=== PROVIDED PASSAGE ===

Purpose Cosmetics specializes in skincare products such as body butters and scrubs, and lip scrubs and glosses.
When Grant is creating her products, she puts what she’s learned at Clemson and through her two internships to work. She begins by researching what’s already on the market, consumer likes and dislikes, and potential ingredients. Next, she determines what she can change or add to improve the product and differentiate her product from the others to give Purpose Cosmetics a competitive edge.
“I really like the research aspect of it,” said Grant, who spent the past summer interning with the multibillion-dollar consumer product manufacturer Procter & Gamble conducting consumer market knowledge research for the company’s digestive health portfolio.
Once Grant completes her research for a new body care product, she has to source the ingredients and develop a formula through trial and error. After that, she gets feedback from family and friends and refines the process to get the final product. She manufactures her products at her home near Atlanta and distributes them from Clemson.
It can take months for a product to go from idea to be ready for sale.
“What I’ve learned at Clemson, I’ve been able actually to put into practice in my business,” she said, from learning to interpret scientific research and the importance of precise measurement to how to keep ingredients at the right temperature and sanitary during the manufacturing process.
She sells her products online and through local markets, such as those sponsored by the Arthur M. Spiro Institute for Entrepreneurial Leadership.
Nekita Sullivan, a Clemson alumna who knows the difficulty women of color face when opening a small business, has also helped, allowing Grant to hold a pop-up shop in her store in downtown Clemson.
A weekend trip she took with a sorority sister was Sullivan’s impetus to open the Butterfly Eco Beauty Bar. The sorority sister said she owned a business in her field of study, but she wanted to have another for fun. The idea intrigued Sullivan, who thought back to her time as a student at Clemson when she and her friends would have to drive to Greenville, Seneca or Anderson to get their hair done and buy Black beauty products.
Sullivan decided to open a multiethnic salon and day spa in downtown Clemson where people of all races could go to get their hair and nails done under one roof.

=== INFORMATION GIVEN ===

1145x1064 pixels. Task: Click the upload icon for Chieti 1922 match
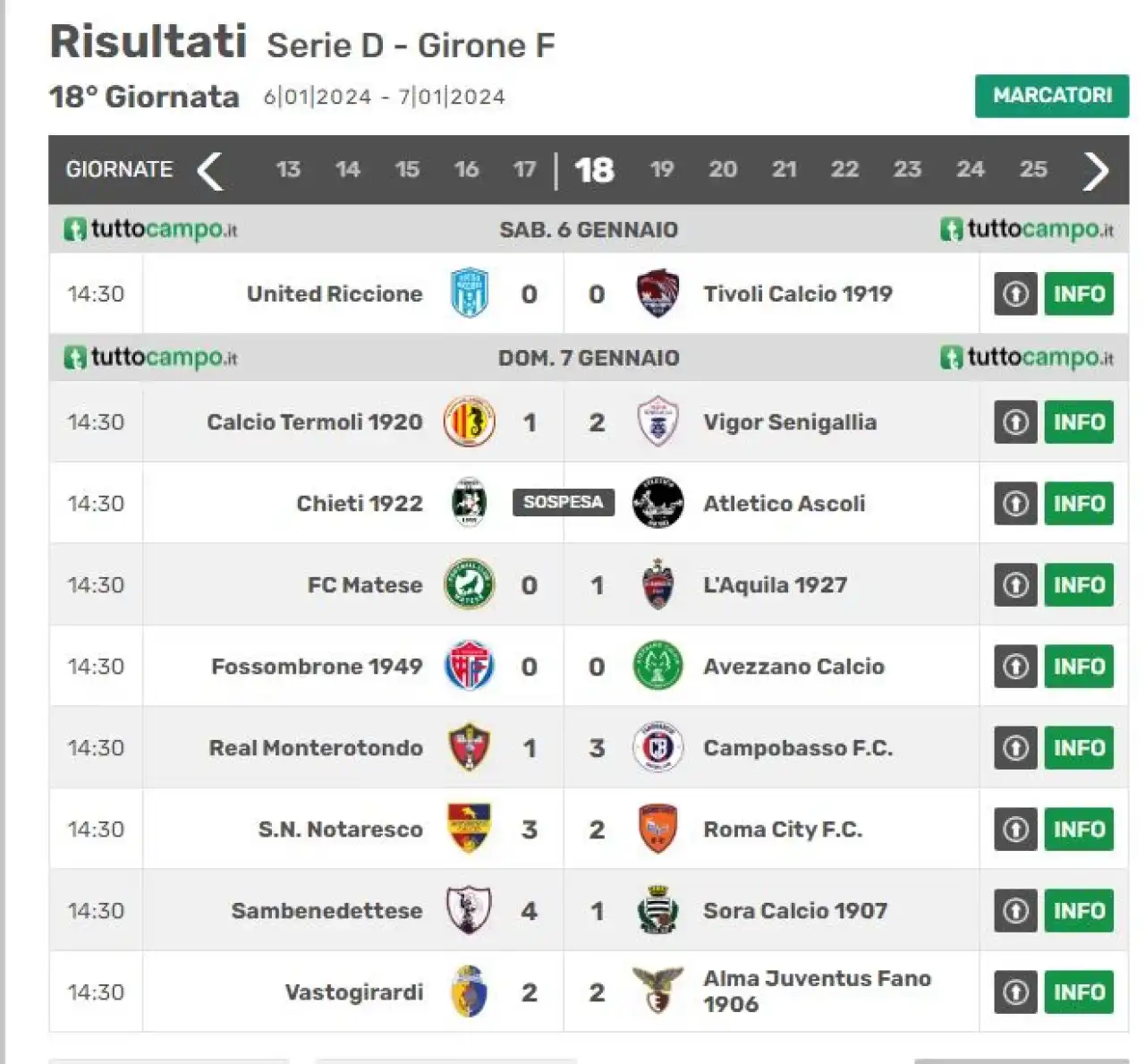pyautogui.click(x=1015, y=503)
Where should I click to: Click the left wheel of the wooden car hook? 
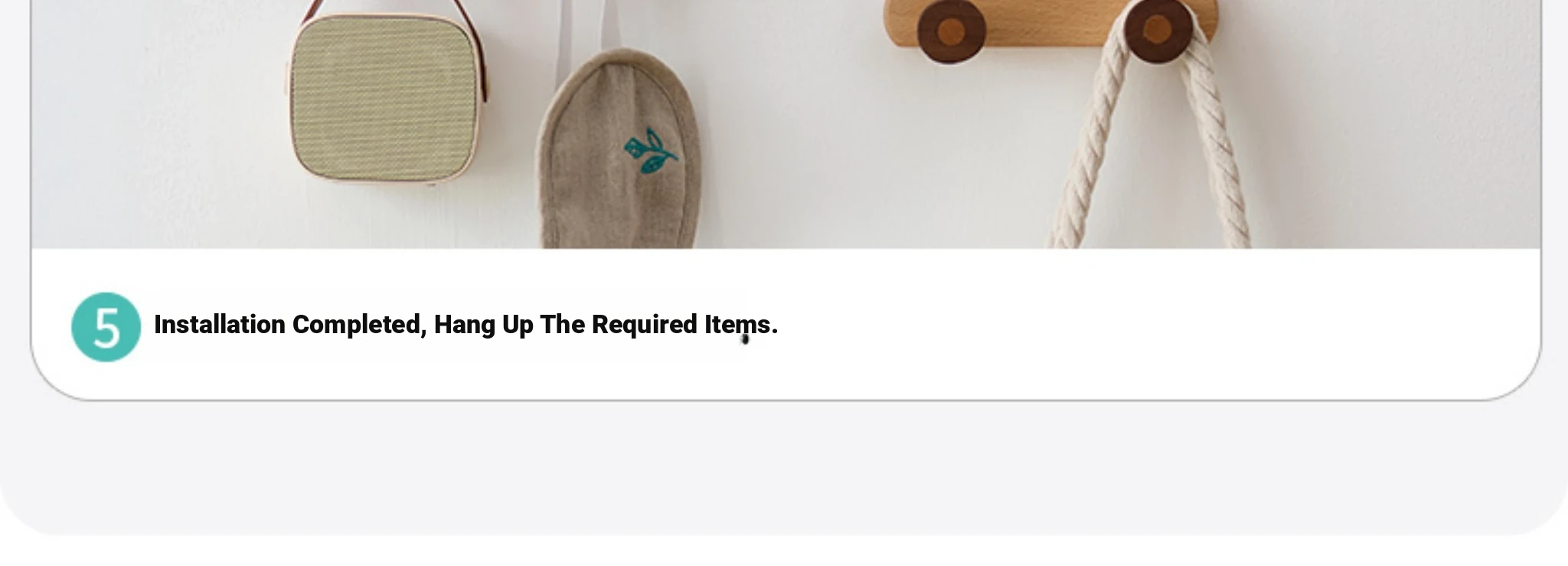pos(951,31)
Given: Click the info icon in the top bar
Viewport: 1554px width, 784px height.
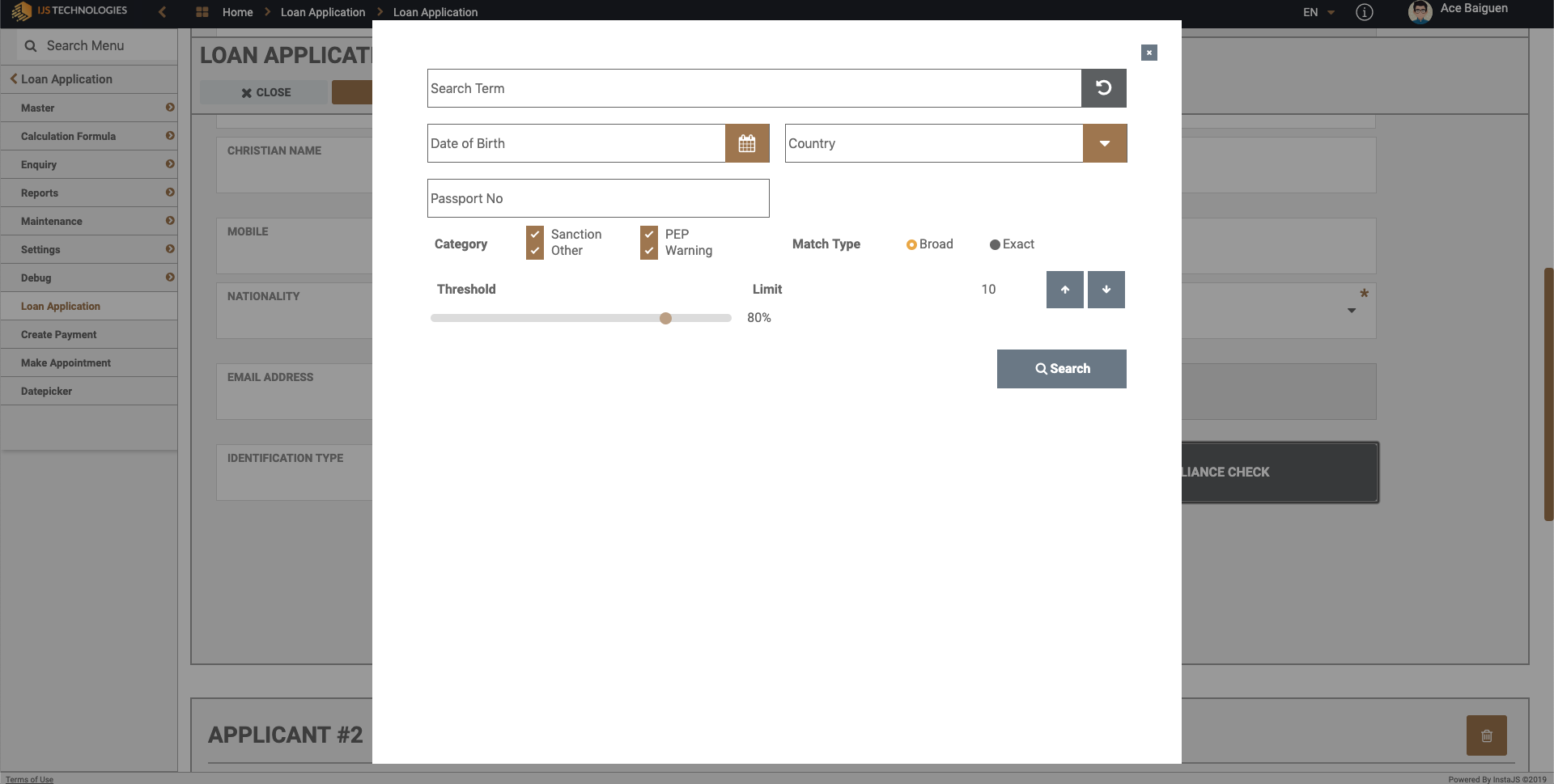Looking at the screenshot, I should point(1364,12).
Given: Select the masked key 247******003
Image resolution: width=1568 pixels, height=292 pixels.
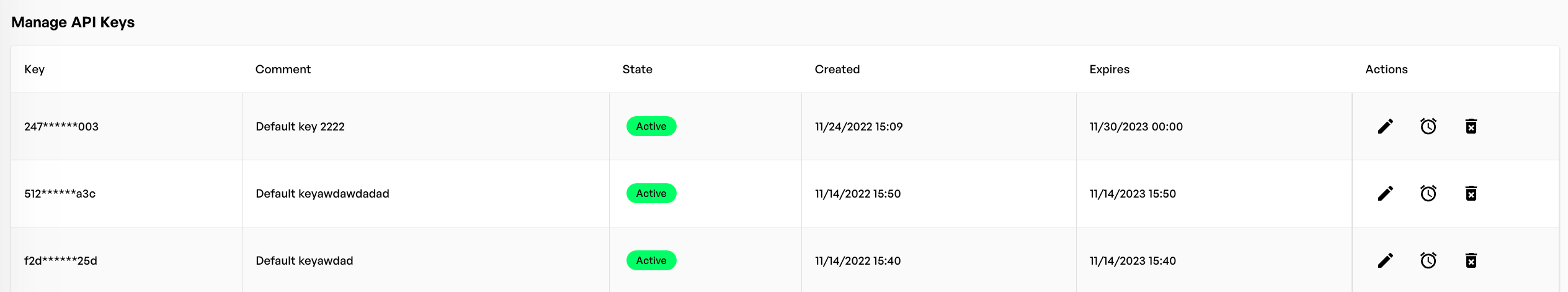Looking at the screenshot, I should (x=61, y=127).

===

_ASSIGNMENT 1_. According to the passage about Purpose Cosmetics, where does Grant manufacture her products?
_ASSIGNMENT 2_. Continue the passage about Purpose Cosmetics and the Butterfly Eco Beauty Bar from the point where it stops.

_ANSWER SECTION 1_. At her home near Atlanta.

_ANSWER SECTION 2_.
Sullivan signed a lease in 2017 for the space that was a one-block walk from campus. Opening was a three-year marathon. Sullivan struggled to get traditional financing, so she used the income from her physical therapist job, savings, and even tapped her retirement and credit equity lines.
Butterfly Eco Beauty Bar eventually opened this past Valentine’s Day. However, the COVID-19 pandemic began to accelerate soon after, and South Carolina ordered salons to close. While salons have since been allowed to re-open, Sullivan lost all of her employees and remains closed.
“I have to start all over again,” she said.
But remaining closed doesn’t mean the rent isn’t due each month. Desperate to generate some revenue, Sullivan pivoted and started holding small-group yoga classes in her shop. She also offers space to students and young entrepreneurs who don’t have a brick-and-mortar place to sell their products.
“They have a business but don’t have the space. I have the space but don’t have a business,” Sullivan said.
Her first pop-up featured Purpose Cosmetics Co. and Grant, who had attended the beauty bar’s grand opening and given Sullivan a sample of one of her products.
“I was so impressed by Nia,” Sullivan said. “It’s tough to become an entrepreneur. It was difficult for me as an adult. But doing it as a student? It impressed me that Nia had the courage and bravery even to try.”
Grant said she eventually wants to have a larger production space and hire a team to make manufacturing her products more efficient. One day, she wants Purpose Cosmetics to be in a retail space.
“Sometimes you don’t know what’s out there, what’s possible until you see it,” Grant said. “When I met Nekita and saw what she did, I realized I could do something like this one day for Purpose. If she could do it, I can do it, too.”